A calf who does not receive enough colostrum soon after birth will not have a fully developed immune system until around eighteen weeks and will become ill repeatedly before falling to a virus or bacteria.

  • Administer Vitamin E/Selenium injections on the young calf to help prevent White Muscle Disease.
  • Scours, umbilical diseases, and related other diseases are avoided by keeping the surroundings where the calf is born and reared dry and clean. A clean environment is key to the wellbeing of the newborn calf.
  • If calves are fed creep feed, they will grow more quickly. It can serve as a coccidiosis scours prevention in calves.

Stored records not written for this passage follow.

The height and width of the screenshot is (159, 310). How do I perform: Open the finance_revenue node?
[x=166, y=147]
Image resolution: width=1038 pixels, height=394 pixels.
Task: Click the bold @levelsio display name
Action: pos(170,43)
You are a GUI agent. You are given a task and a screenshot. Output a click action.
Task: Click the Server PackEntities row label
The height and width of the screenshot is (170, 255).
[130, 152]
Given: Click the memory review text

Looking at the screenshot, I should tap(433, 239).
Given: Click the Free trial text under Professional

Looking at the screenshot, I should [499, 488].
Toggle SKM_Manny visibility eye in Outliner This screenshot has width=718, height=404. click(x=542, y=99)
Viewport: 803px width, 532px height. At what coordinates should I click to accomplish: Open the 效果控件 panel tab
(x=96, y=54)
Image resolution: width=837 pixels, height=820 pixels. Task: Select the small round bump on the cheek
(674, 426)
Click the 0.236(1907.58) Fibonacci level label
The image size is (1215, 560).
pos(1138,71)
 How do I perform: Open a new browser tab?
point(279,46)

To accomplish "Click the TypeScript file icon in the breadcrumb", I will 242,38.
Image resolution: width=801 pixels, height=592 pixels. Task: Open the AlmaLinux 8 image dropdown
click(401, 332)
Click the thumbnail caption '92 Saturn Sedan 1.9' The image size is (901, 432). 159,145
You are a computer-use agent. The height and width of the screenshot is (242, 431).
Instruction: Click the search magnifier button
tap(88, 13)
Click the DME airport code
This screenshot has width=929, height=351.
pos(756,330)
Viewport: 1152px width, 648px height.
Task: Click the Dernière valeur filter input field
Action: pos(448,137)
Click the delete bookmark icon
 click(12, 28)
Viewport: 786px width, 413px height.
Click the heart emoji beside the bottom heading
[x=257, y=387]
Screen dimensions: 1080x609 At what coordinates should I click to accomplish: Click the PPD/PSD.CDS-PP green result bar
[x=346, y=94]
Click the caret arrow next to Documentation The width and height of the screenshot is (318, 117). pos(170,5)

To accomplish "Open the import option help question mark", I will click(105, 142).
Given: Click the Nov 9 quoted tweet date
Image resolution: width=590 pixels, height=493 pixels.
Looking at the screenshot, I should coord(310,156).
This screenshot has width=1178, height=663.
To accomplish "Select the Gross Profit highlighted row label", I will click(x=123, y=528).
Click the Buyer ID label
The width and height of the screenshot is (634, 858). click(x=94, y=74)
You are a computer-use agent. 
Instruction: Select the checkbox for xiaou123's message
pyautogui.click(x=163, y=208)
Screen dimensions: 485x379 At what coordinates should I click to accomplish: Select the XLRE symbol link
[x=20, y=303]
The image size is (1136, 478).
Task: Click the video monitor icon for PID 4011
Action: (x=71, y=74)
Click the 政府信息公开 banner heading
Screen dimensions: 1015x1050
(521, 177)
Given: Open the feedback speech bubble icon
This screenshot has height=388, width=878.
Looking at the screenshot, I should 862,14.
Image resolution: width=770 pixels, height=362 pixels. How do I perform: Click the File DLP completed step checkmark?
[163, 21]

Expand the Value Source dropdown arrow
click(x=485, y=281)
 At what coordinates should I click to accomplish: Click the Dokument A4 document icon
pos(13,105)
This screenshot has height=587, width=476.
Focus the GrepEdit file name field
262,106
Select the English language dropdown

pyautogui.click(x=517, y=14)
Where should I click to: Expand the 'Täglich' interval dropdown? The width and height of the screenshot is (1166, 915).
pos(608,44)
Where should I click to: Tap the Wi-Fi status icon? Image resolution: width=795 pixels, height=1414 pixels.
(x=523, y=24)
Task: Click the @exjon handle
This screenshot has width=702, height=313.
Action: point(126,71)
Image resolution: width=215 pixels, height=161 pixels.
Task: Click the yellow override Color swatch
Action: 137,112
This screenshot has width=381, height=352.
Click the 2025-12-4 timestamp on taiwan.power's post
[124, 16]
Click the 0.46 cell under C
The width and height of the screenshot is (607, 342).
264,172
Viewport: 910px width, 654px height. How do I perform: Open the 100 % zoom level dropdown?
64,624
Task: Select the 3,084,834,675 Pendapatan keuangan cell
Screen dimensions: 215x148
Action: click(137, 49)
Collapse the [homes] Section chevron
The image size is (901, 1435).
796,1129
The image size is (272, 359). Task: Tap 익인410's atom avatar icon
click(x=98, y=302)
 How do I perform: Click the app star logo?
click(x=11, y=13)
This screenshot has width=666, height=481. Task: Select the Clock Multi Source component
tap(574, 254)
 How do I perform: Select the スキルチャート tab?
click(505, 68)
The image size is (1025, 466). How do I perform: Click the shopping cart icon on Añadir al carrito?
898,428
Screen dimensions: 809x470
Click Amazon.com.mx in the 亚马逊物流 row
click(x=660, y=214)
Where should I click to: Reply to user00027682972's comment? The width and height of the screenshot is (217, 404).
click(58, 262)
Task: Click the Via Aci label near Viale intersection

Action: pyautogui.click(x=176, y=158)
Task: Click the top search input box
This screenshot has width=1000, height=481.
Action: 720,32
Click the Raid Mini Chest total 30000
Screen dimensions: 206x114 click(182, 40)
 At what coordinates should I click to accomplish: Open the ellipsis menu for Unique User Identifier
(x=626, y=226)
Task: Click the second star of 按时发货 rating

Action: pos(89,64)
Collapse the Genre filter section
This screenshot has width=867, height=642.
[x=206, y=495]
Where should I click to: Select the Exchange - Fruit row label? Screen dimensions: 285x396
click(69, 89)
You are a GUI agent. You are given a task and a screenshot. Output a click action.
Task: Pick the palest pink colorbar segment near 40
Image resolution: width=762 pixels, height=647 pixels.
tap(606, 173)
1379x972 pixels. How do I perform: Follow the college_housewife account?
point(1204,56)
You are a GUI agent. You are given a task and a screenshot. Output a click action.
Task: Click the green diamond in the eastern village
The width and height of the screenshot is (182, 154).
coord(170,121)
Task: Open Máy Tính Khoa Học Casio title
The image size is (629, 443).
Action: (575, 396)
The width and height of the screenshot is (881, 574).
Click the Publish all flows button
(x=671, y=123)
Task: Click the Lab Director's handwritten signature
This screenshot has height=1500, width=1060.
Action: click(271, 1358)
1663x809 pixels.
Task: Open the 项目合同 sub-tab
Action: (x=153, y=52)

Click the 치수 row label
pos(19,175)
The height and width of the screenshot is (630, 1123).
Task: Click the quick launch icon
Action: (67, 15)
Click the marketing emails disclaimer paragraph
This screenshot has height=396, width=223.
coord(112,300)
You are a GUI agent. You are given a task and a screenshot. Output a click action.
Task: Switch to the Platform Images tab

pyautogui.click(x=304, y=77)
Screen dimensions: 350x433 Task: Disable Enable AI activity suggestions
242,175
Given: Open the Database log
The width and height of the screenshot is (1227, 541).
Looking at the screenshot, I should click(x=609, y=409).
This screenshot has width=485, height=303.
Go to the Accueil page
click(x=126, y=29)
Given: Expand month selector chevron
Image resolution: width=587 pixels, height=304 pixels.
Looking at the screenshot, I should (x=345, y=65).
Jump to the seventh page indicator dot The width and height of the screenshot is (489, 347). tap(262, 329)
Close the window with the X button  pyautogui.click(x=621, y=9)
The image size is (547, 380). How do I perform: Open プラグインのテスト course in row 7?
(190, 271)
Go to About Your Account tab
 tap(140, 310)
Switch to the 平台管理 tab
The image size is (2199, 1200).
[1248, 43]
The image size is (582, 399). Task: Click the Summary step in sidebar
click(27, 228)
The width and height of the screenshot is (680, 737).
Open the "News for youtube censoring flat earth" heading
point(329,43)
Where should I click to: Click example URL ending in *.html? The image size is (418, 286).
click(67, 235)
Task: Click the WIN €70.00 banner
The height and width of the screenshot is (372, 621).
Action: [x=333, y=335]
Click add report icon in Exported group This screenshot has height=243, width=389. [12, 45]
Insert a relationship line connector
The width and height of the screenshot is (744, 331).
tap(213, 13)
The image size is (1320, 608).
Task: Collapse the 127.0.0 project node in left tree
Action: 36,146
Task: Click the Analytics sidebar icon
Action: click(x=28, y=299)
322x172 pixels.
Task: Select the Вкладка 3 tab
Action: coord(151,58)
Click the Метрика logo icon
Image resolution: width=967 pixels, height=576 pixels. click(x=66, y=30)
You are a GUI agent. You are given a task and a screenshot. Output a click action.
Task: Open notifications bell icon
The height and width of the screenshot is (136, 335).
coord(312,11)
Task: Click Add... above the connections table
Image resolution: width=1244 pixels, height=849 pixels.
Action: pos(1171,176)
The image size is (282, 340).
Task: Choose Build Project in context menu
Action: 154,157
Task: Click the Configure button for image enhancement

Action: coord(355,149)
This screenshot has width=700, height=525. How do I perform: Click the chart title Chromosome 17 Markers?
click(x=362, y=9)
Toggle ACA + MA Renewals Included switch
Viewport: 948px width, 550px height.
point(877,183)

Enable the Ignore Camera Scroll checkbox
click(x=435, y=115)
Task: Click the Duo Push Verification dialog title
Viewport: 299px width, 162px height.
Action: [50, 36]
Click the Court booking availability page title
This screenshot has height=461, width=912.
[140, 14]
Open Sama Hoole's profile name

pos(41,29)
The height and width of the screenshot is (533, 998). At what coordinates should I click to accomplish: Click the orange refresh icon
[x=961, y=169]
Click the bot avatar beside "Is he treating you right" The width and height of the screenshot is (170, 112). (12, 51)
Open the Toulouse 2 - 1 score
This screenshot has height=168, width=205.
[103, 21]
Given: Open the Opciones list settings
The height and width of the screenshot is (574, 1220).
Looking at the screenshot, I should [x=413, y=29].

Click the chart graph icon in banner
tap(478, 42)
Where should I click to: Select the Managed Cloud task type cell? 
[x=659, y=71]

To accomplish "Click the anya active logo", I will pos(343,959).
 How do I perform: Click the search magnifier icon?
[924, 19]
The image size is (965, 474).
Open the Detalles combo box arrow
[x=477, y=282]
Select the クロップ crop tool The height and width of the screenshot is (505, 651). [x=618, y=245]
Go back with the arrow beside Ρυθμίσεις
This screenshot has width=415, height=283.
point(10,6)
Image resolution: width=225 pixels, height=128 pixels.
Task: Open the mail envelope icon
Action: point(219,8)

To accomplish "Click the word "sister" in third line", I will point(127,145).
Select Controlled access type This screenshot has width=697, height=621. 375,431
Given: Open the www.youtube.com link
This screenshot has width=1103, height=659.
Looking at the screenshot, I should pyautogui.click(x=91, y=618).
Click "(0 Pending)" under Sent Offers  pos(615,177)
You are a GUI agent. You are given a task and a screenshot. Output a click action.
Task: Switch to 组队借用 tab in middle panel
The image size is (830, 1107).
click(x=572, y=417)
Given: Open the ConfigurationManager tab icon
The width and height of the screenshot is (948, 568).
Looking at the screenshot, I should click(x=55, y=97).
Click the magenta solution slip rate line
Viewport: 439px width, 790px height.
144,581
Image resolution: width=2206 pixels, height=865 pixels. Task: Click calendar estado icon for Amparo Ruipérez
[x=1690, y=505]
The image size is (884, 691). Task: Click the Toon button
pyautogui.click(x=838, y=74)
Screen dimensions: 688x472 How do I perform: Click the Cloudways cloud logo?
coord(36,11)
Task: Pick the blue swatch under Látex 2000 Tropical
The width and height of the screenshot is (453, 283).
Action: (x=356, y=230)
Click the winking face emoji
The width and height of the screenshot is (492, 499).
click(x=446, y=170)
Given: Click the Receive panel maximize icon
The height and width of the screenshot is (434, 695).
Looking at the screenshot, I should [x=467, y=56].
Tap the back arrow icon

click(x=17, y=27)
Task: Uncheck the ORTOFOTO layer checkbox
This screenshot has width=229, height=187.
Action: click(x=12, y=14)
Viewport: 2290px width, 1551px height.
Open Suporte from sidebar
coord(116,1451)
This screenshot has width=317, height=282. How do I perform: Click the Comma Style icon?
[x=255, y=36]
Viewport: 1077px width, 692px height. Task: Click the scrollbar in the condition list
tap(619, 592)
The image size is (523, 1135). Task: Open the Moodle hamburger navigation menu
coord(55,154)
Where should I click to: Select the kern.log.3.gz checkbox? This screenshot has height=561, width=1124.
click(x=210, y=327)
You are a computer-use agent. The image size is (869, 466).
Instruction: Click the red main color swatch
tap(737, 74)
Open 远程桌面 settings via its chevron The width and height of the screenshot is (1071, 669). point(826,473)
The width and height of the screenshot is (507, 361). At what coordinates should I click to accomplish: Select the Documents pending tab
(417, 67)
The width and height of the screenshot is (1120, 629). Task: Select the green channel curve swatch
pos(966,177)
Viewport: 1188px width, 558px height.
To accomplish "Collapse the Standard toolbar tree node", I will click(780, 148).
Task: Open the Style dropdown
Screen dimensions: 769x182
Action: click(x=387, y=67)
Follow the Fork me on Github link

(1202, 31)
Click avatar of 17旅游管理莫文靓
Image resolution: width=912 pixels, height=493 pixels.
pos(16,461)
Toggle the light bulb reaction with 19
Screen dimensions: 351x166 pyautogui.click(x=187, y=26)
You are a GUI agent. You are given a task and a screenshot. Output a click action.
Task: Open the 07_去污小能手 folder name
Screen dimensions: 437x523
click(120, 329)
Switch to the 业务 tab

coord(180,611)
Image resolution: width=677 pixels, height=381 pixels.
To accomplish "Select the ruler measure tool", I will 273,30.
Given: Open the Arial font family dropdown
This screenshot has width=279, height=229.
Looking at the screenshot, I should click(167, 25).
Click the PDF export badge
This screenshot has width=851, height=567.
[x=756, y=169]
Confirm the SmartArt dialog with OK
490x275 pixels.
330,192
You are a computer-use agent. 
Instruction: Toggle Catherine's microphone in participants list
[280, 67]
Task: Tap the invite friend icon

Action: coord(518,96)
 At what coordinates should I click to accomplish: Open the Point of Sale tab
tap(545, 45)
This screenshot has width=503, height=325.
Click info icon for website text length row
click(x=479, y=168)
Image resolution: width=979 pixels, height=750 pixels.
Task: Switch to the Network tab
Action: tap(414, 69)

What Do You Feed A Baby Cow?

Calves get the majority of their nutrients from milk during their first two weeks of life. Calves can be fed whole milk, waste milk, fermented colostrum, or milk replacer, starting at four days old.

Bedding For A Baby Cow

The bedding mainly determines calf comfort. It’s critical to keep track of bedding during the early stages of pre-weaning. A cushioned resting surface can be provided by a large, dry bed of soft material.

What Is The Benefit Of A Calf Starter For A Baby Cow?

The rumen, reticulum, and omasum, the first three components of the stomach, are underdeveloped at birth and do not aid in the digestion of meals for the very young calf.

The rumen begins to develop when the calf begins to eat calf starter (a blend of grains, protein source, minerals, and vitamins) and drink water.

At about four days of age, calves should be fed calf starter. Calf starters should be made using highly appealing elements and provide appropriate protein, minerals, and vitamins.

A calf starter is used to transit a calf from the milk-feeding phase to the dry-feeding stage. Calf starter is critical for healthy rumen growth, adequate body growth, and effective calf weaning.


A baby cow is called a calf. The male calf is a bull, while the female is a heifer. At birth, it has minimal immunity to diseases. 

A baby cow’s resistance to diseases increases when it is fed with high-quality colostrum, its mother’s first milk after birth, regularly to increase its chances of survival.

At the early stage of its development, a calf is well attended to, kept in a clean environment, and fed with high-quality milk and other food.

The bottom line is, keeping a newborn calf alive and thriving will undoubtedly help them and a good start for calves to grow to their full potential.